Mesela Ayk'ı dışarda dolaştırırken çok gördüm. Toprağa/çime kaka yaptı diye kızan "bilinçli" vatandaşlarımız var. Ancak aynı toprakta cam şişe, pet şişe, sigara pakedi gibi maddeler var. İnsanlar çöplerini atmış oraya.
Tabii Ayk'ın kakası monoton hayatımızın bir parçası değil, ancak o sigara pakedini ortalığa atmak monoton hayatımızın bir parçası.
Ancak dediğim gibi bunun devamı da var. Bir havyanın dışkısı doğal olaydır, doğa onu birkaç gün içinde değerlendirir. Ancak o atılan sigara paketleri, pet şişeler birkaç günde gitmez. Onlarca, yüzlerce yıl gerekir.
Yani doğaya yaptığımız herşeyin bir bedeli var. Bu bedel bize eninde sonunda geri dönecek. Ağaçları katledip fabrika kurmak kolay iş, bizim de rahatımızı arttırıyor. Ancak işin sonunda kirlilik, erozyon, asit yağmurları, kıtlık ile başbaşa kalan yine biz olacağız.

Şimdi bunları neden yazdım? Asıl konuya geleyim.
Van Gölü ölüyormuş, gazetede okudum.
Kanalizasyon suları, çöpler, hep Van Gölü'ne atılmış. Hayatımıza devam etmek için çöpleri gözümüzün önünden kaldırıp doğaya bırakma yöntemi çok kolay gözüken birşey. Ama gördüğünüz gibi bunun doğurduğu sonuçlar da var.
Van Gölü'nün 25 yıllık ömrü kalmış. Yüzde 40'lık kirlilik oranı görülmüş. Ve uzmanlar şimdi temizlenmeye başlandığında 50 yıl sonra tamamen temiz olacağını söylemiş.
Çevre ve Orman Bakanı ile Bayındırlık Bakanlığı harekete geçmiş, ama Çevre ve Orman Bakanı hala Van Gölü'nün Turizm açısından öneminden bahsediyor. Yahu doğa ölüyor yetmez mi, illa Turizm açısından önemli mi olmak zorunda? Çevre ve Orman Bakanı'nın işi Çevreyi korumak mı, yoksa Ormanları kesmek isteyenlerin belgelerine imza atmak mı?
Neden bu kadar geç önlem almaya başladı?

Elimizin altında çok değerli göller, ırmaklar, ormanlar var. Ama göz göre göre teker teker kaybediyoruz. Sazlıklar yakılır, çöpler dökülür, kuşlar ölür... Ancak "Çevre" Bakanı çıkar turizmden bahseder.

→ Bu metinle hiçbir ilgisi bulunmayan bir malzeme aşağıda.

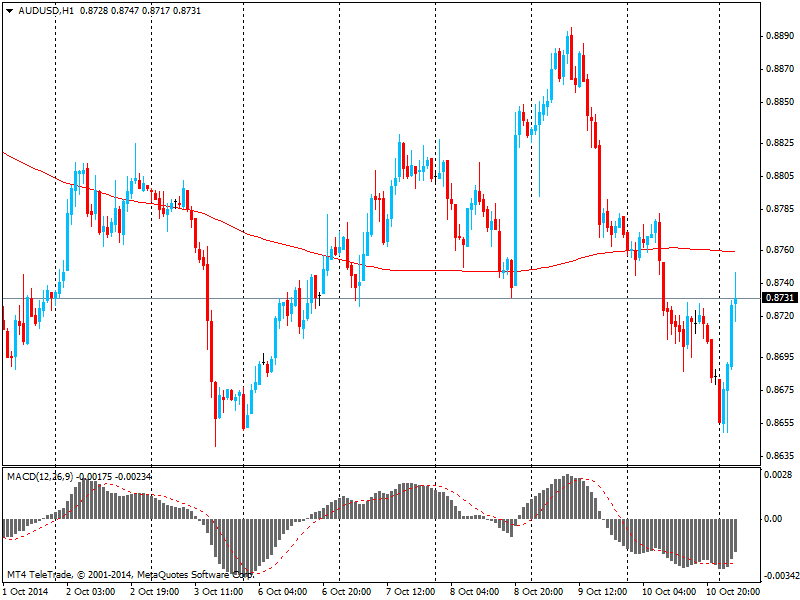Click the 0.00 MACD zero level label

[774, 519]
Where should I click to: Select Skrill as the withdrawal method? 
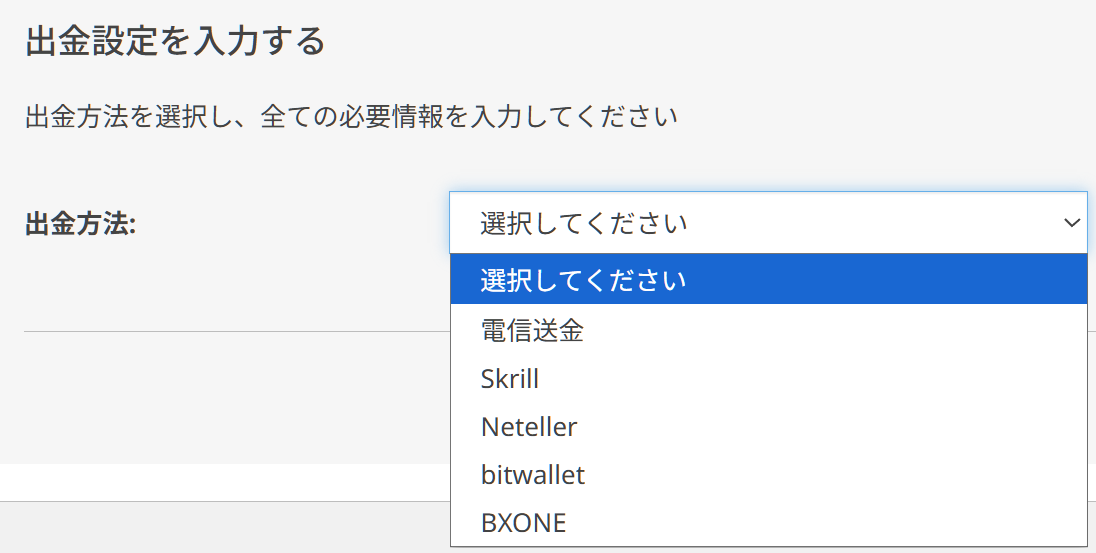(510, 379)
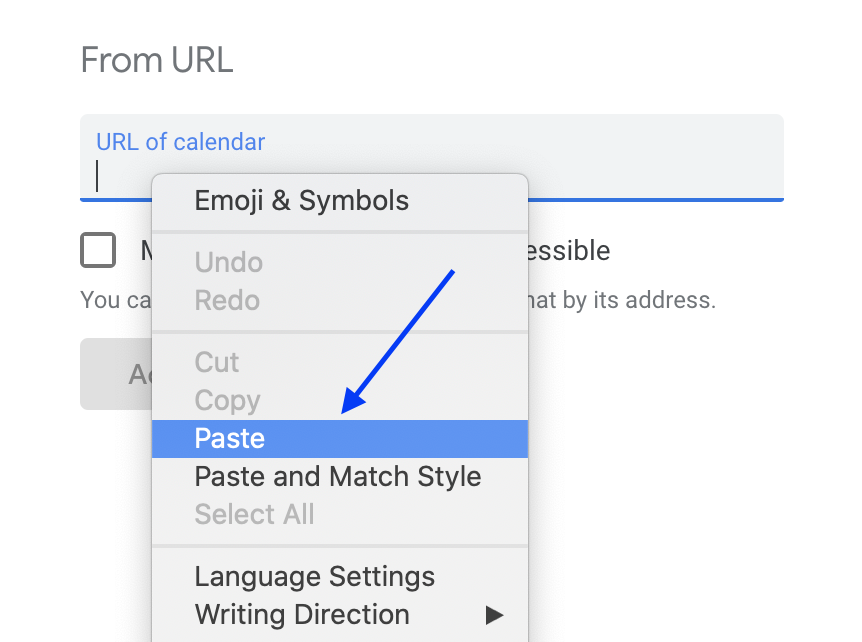
Task: Open Language Settings from context menu
Action: pos(314,577)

Böyle bir topic açmayı düşünüyordum zaten birkaç gün önce. Van Gölü'ne kısmet oldu.
Türkiye'de yardım edebileceğimiz, aktif çalışan dernekler, gruplar veya organizasyonlar neler var? Sırf Türkiye değil Dünya'da birçok şeye yardım edebiliriz.
Tamam düğün yapıp basit ve saçma bir yüzüğe 1.5 milyon dolar, veya bir kere giyinip sonra atılacak gelinliğe 200 bin dolar verebilecek kadar zengin değilim. Emlak kralı da değilim.
Ancak yardım yardımdır. Gerek maddi olsun gerek manevi birşeyler yapalım.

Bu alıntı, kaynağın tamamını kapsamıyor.